Data shown:

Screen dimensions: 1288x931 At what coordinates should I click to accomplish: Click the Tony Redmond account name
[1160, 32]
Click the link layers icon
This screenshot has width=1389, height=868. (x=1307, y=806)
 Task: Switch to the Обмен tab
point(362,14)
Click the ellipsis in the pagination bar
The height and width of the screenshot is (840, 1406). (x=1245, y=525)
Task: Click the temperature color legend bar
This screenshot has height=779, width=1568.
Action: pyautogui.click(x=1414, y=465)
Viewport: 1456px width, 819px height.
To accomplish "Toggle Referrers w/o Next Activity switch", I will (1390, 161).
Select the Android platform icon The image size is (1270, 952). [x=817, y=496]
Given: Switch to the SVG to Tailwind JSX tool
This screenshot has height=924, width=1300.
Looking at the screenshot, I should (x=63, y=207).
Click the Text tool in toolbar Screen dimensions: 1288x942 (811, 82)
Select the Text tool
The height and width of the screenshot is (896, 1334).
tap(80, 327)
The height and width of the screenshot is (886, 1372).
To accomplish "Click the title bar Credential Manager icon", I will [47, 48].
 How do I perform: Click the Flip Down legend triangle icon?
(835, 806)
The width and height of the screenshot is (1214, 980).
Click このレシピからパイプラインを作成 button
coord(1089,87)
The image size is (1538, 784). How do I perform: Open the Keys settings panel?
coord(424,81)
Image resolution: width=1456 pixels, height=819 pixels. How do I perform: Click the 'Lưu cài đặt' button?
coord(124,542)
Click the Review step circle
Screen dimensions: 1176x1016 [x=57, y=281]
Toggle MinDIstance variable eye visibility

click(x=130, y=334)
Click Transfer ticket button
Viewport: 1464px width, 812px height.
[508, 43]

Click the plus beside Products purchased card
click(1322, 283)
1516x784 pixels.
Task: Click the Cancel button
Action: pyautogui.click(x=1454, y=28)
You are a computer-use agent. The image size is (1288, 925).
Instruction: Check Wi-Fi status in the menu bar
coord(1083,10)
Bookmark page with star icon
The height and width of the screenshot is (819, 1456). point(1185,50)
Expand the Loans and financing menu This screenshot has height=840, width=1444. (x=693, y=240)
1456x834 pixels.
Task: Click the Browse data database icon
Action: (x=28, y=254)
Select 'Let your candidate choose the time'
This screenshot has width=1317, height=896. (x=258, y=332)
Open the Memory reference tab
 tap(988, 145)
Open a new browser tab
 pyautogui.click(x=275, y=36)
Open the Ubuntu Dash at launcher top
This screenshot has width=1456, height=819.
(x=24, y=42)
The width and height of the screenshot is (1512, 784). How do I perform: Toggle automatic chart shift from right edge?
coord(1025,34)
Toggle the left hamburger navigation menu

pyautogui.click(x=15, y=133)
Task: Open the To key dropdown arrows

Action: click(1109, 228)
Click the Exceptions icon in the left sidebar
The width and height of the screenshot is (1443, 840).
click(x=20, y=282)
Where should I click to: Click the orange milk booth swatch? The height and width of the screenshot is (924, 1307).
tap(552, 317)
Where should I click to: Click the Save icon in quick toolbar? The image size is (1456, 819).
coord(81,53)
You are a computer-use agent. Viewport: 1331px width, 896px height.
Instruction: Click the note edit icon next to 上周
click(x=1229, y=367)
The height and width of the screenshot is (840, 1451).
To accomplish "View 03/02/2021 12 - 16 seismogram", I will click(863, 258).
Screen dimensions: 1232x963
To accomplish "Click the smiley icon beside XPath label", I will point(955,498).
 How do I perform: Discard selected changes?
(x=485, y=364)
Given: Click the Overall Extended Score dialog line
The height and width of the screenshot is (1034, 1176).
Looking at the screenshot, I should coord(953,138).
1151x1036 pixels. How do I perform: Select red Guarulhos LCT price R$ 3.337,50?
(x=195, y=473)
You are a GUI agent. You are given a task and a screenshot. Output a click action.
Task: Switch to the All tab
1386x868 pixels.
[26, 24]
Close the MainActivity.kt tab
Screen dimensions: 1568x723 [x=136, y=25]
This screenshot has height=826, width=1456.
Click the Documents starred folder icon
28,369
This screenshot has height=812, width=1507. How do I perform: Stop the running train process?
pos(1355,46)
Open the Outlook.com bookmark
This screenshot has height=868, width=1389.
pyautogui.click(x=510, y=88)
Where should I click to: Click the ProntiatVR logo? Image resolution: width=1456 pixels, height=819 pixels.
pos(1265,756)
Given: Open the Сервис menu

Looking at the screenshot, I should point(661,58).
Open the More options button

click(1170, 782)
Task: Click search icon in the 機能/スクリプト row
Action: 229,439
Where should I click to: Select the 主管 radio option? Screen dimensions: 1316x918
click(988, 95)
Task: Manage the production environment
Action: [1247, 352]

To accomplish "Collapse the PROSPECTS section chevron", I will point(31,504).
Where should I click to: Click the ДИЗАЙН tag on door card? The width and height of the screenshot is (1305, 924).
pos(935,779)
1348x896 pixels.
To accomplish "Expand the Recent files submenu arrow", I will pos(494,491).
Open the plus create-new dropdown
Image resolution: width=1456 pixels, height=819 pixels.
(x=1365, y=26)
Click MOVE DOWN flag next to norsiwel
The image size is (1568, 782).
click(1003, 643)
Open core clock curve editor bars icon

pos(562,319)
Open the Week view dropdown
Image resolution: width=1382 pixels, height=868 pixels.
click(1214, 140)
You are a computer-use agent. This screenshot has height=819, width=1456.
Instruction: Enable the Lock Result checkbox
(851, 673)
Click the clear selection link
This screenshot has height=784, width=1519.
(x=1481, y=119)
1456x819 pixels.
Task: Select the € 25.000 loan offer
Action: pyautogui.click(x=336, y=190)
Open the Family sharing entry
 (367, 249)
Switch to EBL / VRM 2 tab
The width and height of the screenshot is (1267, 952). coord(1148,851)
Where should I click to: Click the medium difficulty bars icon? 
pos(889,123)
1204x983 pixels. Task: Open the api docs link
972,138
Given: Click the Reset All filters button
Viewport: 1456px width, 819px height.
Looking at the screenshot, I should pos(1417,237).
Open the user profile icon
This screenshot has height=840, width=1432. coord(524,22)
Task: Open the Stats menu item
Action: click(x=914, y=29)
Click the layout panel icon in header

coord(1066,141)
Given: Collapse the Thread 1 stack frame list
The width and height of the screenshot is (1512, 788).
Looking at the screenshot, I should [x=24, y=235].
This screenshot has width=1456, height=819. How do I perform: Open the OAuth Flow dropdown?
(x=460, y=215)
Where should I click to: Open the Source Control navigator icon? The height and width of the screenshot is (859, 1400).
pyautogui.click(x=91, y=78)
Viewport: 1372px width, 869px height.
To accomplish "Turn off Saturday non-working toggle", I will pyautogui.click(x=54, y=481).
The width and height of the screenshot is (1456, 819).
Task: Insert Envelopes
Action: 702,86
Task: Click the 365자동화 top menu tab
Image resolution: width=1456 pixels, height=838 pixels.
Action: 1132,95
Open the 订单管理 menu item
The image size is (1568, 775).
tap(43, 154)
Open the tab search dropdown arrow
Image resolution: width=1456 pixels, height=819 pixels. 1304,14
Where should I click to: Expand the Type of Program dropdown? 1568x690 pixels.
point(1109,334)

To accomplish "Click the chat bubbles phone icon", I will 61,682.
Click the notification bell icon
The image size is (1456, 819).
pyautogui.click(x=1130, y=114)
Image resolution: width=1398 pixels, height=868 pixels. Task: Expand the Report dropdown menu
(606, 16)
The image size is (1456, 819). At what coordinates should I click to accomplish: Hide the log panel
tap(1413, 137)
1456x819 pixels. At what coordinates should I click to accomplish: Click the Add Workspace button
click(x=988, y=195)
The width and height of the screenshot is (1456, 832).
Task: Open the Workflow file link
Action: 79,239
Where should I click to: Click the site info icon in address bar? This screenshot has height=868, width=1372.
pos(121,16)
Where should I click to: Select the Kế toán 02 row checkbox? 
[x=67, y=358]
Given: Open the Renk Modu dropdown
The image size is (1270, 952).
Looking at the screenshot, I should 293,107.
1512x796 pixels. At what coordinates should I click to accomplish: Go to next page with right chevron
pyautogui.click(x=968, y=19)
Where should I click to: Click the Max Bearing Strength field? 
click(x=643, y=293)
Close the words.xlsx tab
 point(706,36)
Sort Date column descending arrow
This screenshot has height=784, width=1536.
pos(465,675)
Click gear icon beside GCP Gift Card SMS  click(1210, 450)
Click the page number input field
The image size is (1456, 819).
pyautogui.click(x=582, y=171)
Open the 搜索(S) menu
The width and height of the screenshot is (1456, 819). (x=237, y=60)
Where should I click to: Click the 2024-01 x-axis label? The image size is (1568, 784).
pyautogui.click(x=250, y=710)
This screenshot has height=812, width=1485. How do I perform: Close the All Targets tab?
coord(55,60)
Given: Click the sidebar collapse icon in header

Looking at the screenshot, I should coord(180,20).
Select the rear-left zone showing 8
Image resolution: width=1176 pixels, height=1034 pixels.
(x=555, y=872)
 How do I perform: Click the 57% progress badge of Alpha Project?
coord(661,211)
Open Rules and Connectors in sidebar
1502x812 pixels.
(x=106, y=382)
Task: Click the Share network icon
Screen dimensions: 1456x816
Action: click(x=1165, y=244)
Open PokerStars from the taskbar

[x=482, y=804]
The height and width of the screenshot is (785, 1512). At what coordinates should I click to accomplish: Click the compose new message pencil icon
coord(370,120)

Problem details: For the word "computer", show every line of the entries that holds it.

Problem solution:
You are a computer-use agent. The image size is (1288, 925).
You are a computer-use agent. Viewport: 1331px width, 896px height.
You are a computer-use agent. This screenshot has height=819, width=1456.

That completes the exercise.